> _Task requirements_:
An identical copy of the data below is needed.

> _Records for the exercise_:
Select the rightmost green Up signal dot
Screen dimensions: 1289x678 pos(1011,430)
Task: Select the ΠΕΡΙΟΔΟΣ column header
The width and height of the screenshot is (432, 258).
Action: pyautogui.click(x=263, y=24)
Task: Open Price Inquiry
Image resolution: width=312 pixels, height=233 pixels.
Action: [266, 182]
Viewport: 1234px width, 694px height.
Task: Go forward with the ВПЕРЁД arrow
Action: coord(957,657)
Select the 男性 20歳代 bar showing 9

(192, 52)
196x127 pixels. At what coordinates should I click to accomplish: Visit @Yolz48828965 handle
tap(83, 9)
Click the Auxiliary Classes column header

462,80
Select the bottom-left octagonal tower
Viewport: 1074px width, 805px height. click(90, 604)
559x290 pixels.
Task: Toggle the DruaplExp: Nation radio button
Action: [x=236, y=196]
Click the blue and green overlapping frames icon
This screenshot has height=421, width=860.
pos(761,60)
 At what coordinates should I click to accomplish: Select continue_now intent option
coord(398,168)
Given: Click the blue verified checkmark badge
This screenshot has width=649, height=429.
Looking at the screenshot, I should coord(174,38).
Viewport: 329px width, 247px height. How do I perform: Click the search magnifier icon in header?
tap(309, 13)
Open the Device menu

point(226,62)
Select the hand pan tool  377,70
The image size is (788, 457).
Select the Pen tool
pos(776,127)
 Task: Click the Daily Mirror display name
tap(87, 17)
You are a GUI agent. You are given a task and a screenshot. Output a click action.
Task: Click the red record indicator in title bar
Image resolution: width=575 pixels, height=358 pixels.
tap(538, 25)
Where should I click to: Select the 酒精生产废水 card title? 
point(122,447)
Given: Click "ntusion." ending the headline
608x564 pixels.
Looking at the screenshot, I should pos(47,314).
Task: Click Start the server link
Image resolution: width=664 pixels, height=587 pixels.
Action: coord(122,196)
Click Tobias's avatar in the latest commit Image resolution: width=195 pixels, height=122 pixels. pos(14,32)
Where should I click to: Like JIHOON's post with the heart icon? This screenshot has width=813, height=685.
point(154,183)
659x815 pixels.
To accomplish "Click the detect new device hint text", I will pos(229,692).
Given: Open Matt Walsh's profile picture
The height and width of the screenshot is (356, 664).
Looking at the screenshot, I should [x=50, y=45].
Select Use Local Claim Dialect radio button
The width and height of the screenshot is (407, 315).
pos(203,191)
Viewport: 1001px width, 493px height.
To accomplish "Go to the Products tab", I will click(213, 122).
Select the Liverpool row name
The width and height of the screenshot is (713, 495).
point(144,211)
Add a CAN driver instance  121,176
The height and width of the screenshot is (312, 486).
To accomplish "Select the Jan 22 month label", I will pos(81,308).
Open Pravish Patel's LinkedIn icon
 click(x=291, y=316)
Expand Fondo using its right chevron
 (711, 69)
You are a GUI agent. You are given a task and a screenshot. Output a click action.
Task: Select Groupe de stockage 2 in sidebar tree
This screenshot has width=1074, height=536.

> _Solution for this exercise_:
Select the rightmost green Up signal dot
Screen dimensions: 1289x678 pos(1011,430)
Task: Select the ΠΕΡΙΟΔΟΣ column header
The width and height of the screenshot is (432, 258).
Action: pyautogui.click(x=263, y=24)
Task: Open Price Inquiry
Image resolution: width=312 pixels, height=233 pixels.
Action: [266, 182]
Viewport: 1234px width, 694px height.
Task: Go forward with the ВПЕРЁД arrow
Action: coord(957,657)
Select the 男性 20歳代 bar showing 9

(192, 52)
196x127 pixels. At what coordinates should I click to accomplish: Visit @Yolz48828965 handle
tap(83, 9)
Click the Auxiliary Classes column header

462,80
Select the bottom-left octagonal tower
Viewport: 1074px width, 805px height. click(90, 604)
559x290 pixels.
Task: Toggle the DruaplExp: Nation radio button
Action: [x=236, y=196]
Click the blue and green overlapping frames icon
This screenshot has height=421, width=860.
pos(761,60)
 At what coordinates should I click to accomplish: Select continue_now intent option
coord(398,168)
Given: Click the blue verified checkmark badge
This screenshot has width=649, height=429.
Looking at the screenshot, I should coord(174,38).
Viewport: 329px width, 247px height. How do I perform: Click the search magnifier icon in header?
tap(309, 13)
Open the Device menu

point(226,62)
Select the hand pan tool  377,70
The image size is (788, 457).
Select the Pen tool
pos(776,127)
 Task: Click the Daily Mirror display name
tap(87, 17)
You are a GUI agent. You are given a task and a screenshot. Output a click action.
Task: Click the red record indicator in title bar
Image resolution: width=575 pixels, height=358 pixels.
tap(538, 25)
Where should I click to: Select the 酒精生产废水 card title? 
point(122,447)
Given: Click "ntusion." ending the headline
608x564 pixels.
Looking at the screenshot, I should pos(47,314).
Task: Click Start the server link
Image resolution: width=664 pixels, height=587 pixels.
Action: coord(122,196)
Click Tobias's avatar in the latest commit Image resolution: width=195 pixels, height=122 pixels. pos(14,32)
Where should I click to: Like JIHOON's post with the heart icon? This screenshot has width=813, height=685.
point(154,183)
659x815 pixels.
To accomplish "Click the detect new device hint text", I will pos(229,692).
Given: Open Matt Walsh's profile picture
The height and width of the screenshot is (356, 664).
Looking at the screenshot, I should [x=50, y=45].
Select Use Local Claim Dialect radio button
The width and height of the screenshot is (407, 315).
pos(203,191)
Viewport: 1001px width, 493px height.
To accomplish "Go to the Products tab", I will click(213, 122).
Select the Liverpool row name
The width and height of the screenshot is (713, 495).
point(144,211)
Add a CAN driver instance  121,176
The height and width of the screenshot is (312, 486).
To accomplish "Select the Jan 22 month label", I will pos(81,308).
Open Pravish Patel's LinkedIn icon
 click(x=291, y=316)
Expand Fondo using its right chevron
 (711, 69)
You are a GUI agent. You are given a task and a screenshot. Output a click action.
Task: Select Groupe de stockage 2 in sidebar tree
This screenshot has width=1074, height=536.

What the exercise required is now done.